**Dataset entries**
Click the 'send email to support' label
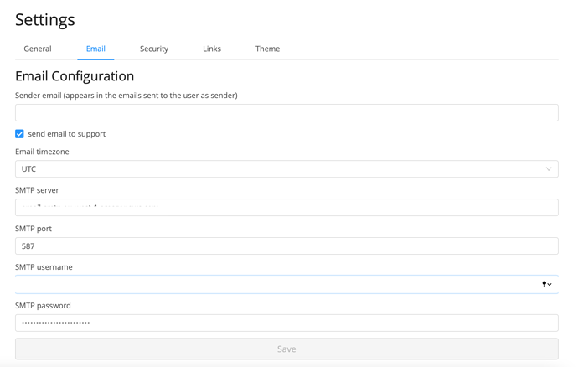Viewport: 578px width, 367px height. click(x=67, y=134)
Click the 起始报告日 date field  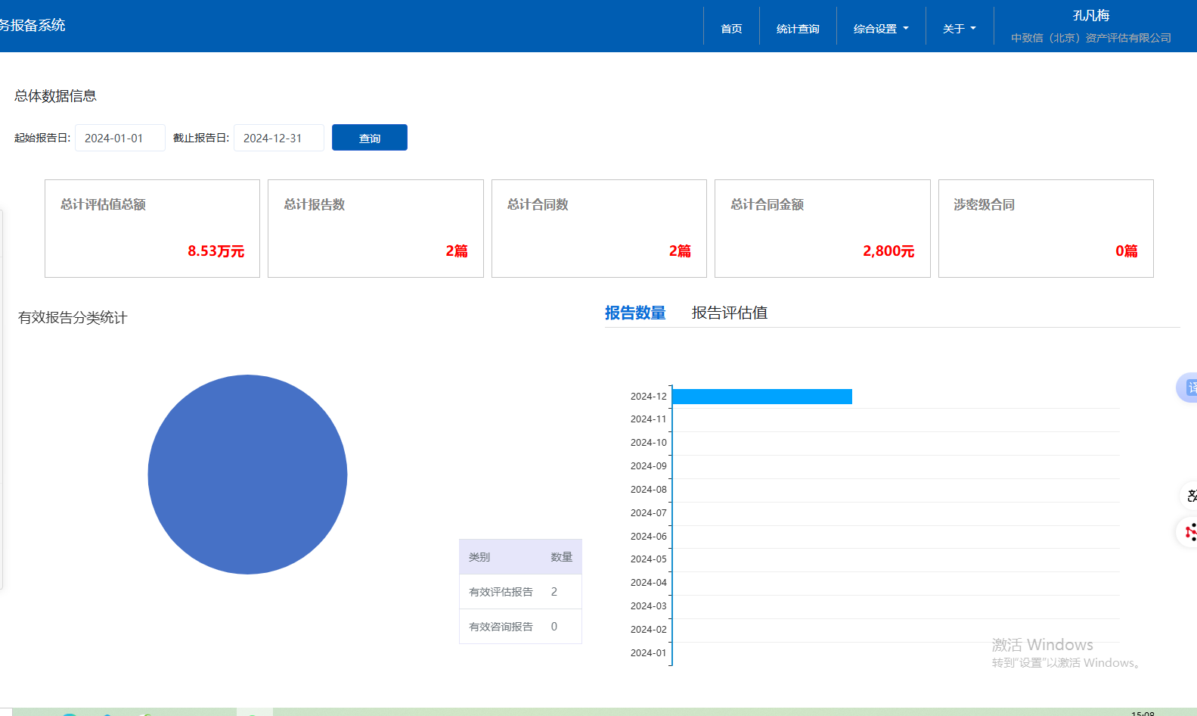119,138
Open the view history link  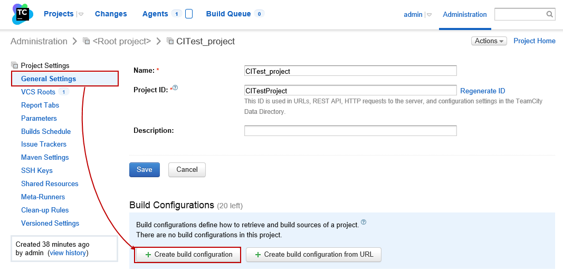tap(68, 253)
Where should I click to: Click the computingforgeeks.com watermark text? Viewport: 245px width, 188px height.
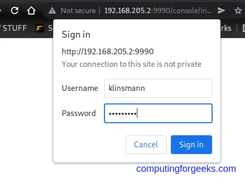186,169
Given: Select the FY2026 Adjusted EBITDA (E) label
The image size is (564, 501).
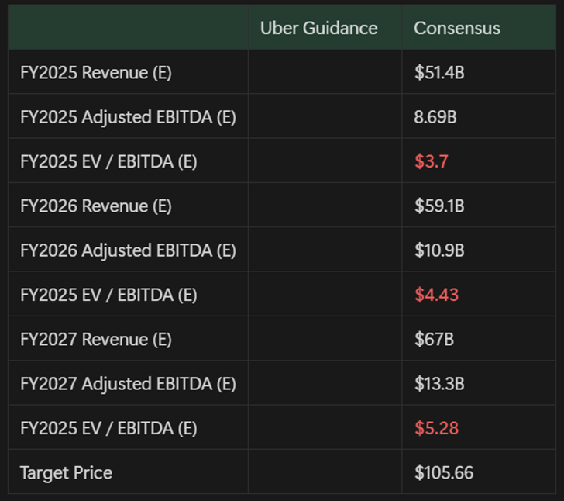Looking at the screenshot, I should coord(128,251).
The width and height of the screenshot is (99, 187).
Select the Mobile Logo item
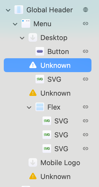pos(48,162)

--

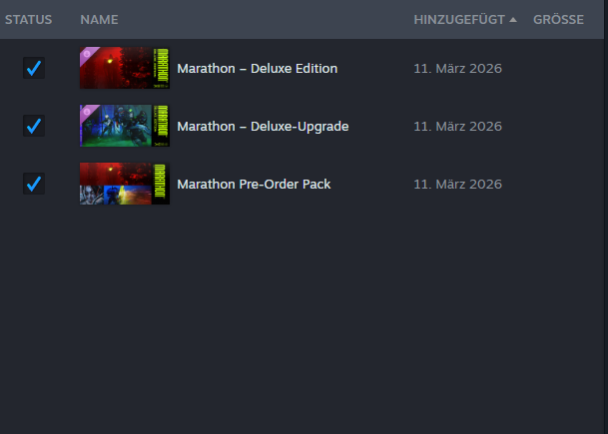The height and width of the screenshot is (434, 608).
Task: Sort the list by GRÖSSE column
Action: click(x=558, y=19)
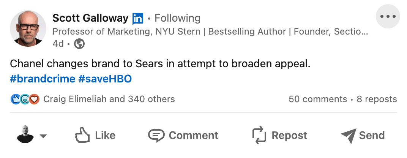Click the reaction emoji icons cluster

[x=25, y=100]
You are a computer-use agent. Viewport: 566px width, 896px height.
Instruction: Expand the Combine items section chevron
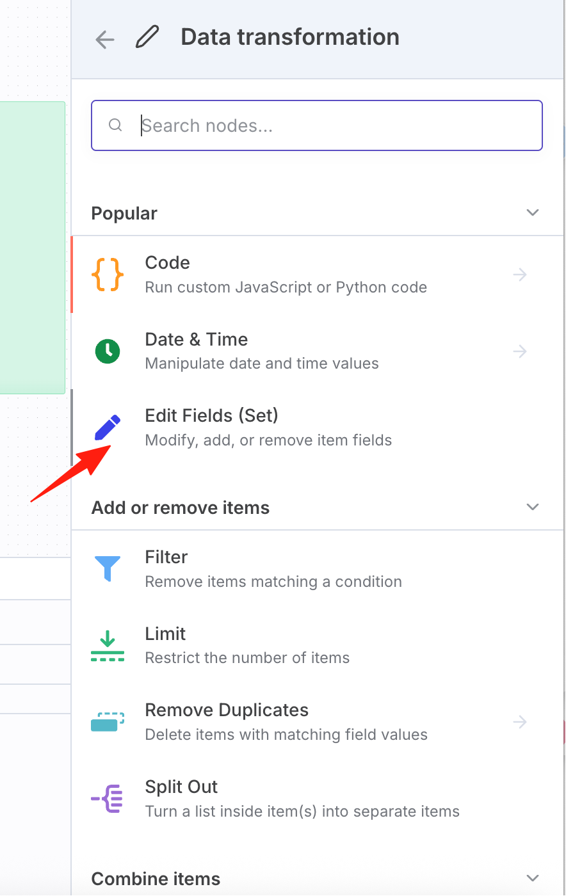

--

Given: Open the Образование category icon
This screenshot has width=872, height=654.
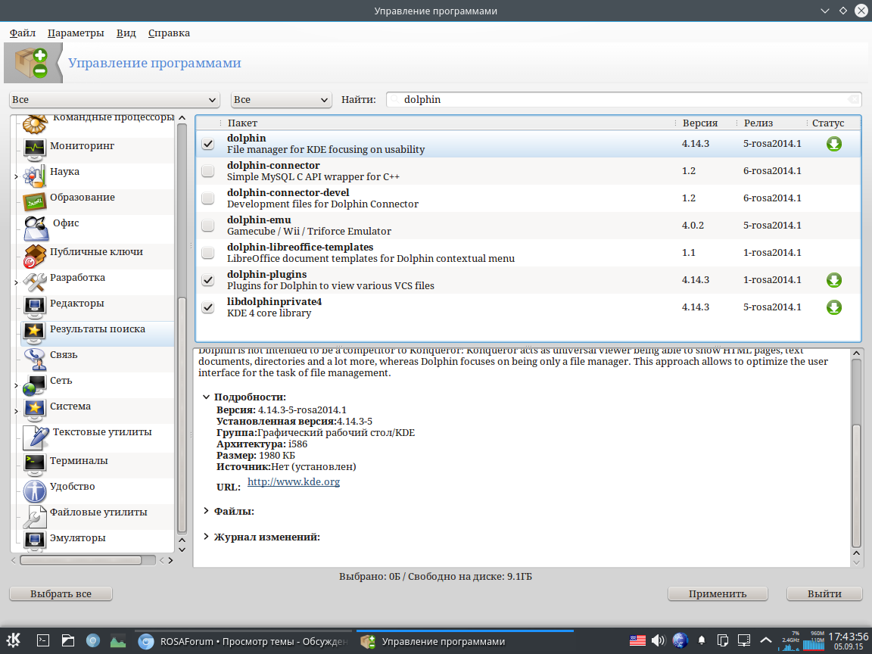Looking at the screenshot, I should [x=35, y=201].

**Problem details**
Identify the lines in the entries above that contain "Given", then copy them out.

**Solution**
Given: Select the FY2026 Adjusted EBITDA (E) label
Given: Open the Образование category icon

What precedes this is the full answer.